I saw you guys are even getting a little of this crap this year.

We're supposed to get 2 to 4 tonight, so that will take us over 40" this season.

Nothing like Boston though!!!!!

Bear


----------



## crazymoon (Feb 16, 2015)

Those taters look excellent !


----------



## themule69 (Feb 17, 2015)

CrazyMoon said:


> Those taters look excellent !


Thanks they were tasty. I need to do more but next time use the smoker and fill it up and freeze the leftovers.

Happy smoken.

David


----------



## themule69 (Feb 17, 2015)

Bearcarver said:


> I saw you guys are even getting a little of this crap this year.
> 
> We're supposed to get 2 to 4 tonight, so that will take us over 40" this season.
> 
> ...


It was 70° here on Saturday fallowed by ice, sleet and snow the next day. I just stay in and let it melt. You can keep all of that snow up there. I would say that up north it isn't the same as down here because they have equipment to move it. But like in Boston when they have it piled up 5 stories that's not very good.

Happy smoken.

David


----------



## Bearcarver (Feb 17, 2015)

themule69 said:


> It was 70° here on Saturday fallowed by ice, sleet and snow the next day. I just stay in and let it melt. You can keep all of that snow up there. I would say that up north it isn't the same as down here because they have equipment to move it.
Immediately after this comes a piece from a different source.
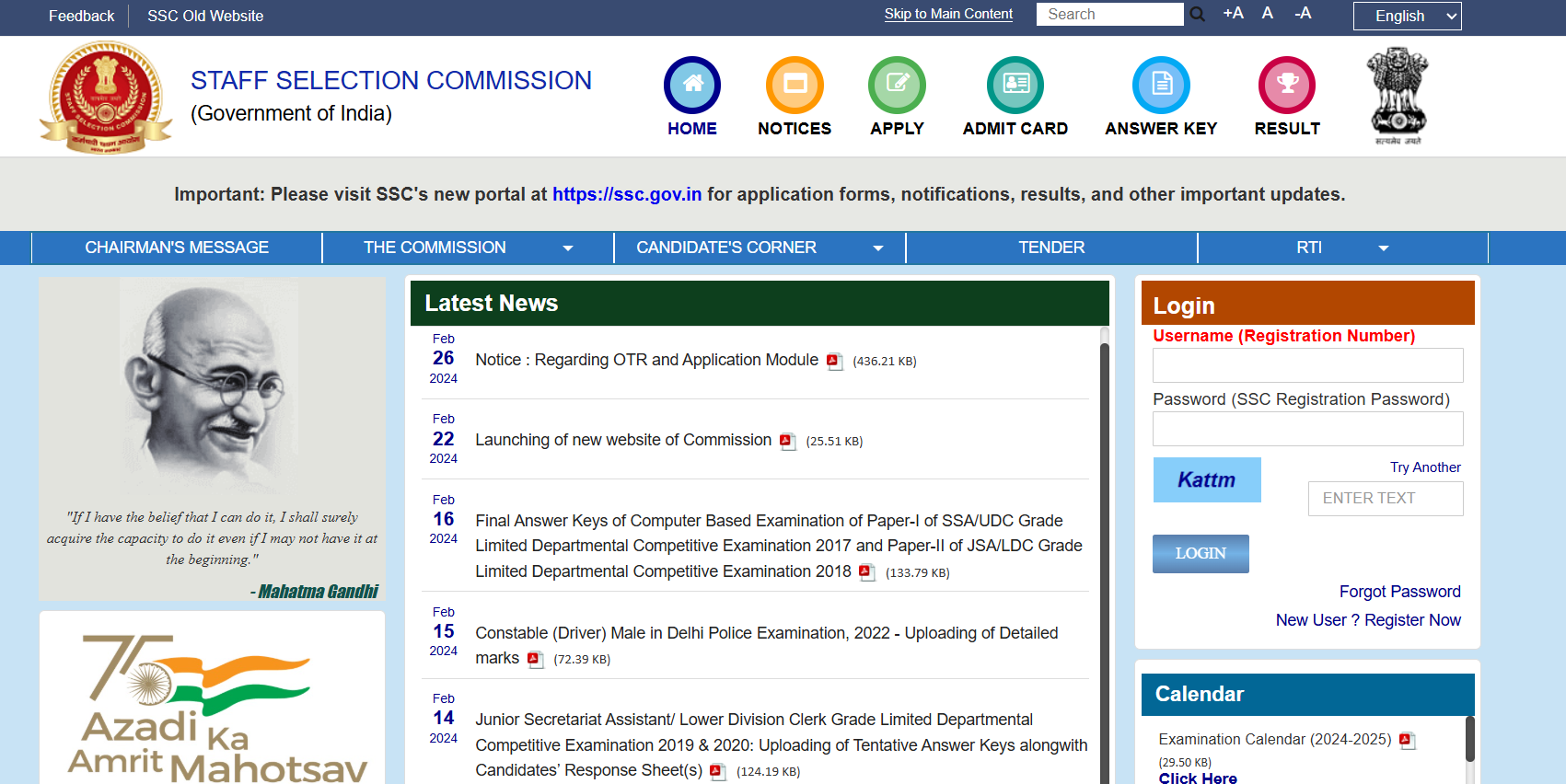Open the Answer Key document icon
Viewport: 1566px width, 784px height.
pyautogui.click(x=1161, y=85)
But like in Boston when they have it piled up 5 stories that's not very good.
> 
> Happy smoken.
> 
> David


I wish I could stay in & wait for it to melt, but that could be April !!

My older Sister lived in Rochester, NY until they retired.

Moved to NC to get away from the snow.

2 weeks ago they went to Boston to take care of their Grandson, while her Son & his wife went to Jamaica for a 2 week vacation.

It hasn't stopped snowing in Boston since.

I told her to be careful not to get lost up there, because she's the runt of the litter @ 4' 11".

Bear


----------



## seenred (Feb 17, 2015)

Don't know how I missed this til now...those taters look delicious David!  :drool  Very nicely done!  Thumbs Up

:points:

Red


----------



## themule69 (Feb 18, 2015)

SeenRed said:


> Don't know how I missed this til now...those taters look delicious David!
> 
> 
> 
> ...


Thanks Red. They were tasty. I need to do more and freeze some for later.

Happy smoken.

David


----------



## themule69 (Feb 18, 2015)

Bearcarver said:


> I wish I could stay in & wait for it to melt, but that could be April !!
> 
> My older Sister lived in Rochester, NY until they retired.
> 
> ...


Hopefully Boston will be finished with snow soon. We got a little more last night but most of the main roads are ok now. Still a lot of schools out.

Happy smoken.

David


----------



## tropics (Feb 18, 2015)

themule69 said:


> Hopefully Boston will be finished with snow soon. We got a little more last night but most of the main roads are ok now. Still a lot of schools out.
> 
> Happy smoken.
> 
> David


Thats what my son and daughter are hoping, NO MORE SNOW. they are 20 min. south ( it is the patriots fault)


----------



## ajbert (Feb 18, 2015)

DANG!!!

Yet another thing I need to make now!  I need to limit my time on this site for as it stands I'll never be able to get around to making half of the dishes I've saved on here.

Oh, almost forgot, GREAT looking taters!


----------



## themule69 (Feb 21, 2015)

AJBert said:


> DANG!!!
> 
> Yet another thing I need to make now!  I need to limit my time on this site for as it stands I'll never be able to get around to making half of the dishes I've saved on here.
> 
> Oh, almost forgot, GREAT looking taters!


AJ thanks for the kind words. remember this is maybe a side so you could do it at the same time you smoke something else. That would help get you caught up 
	

	
	
		
		



		
		
	


	





  

Happy smoken.

David


----------



## inkjunkie (Feb 21, 2015)

Very nice looking taters Sir. Wild onions?


----------



## themule69 (Feb 21, 2015)

inkjunkie said:


> Very nice looking taters Sir. Wild onions?


Thank you. Yes wild onions.

Happy smoken.

David


----------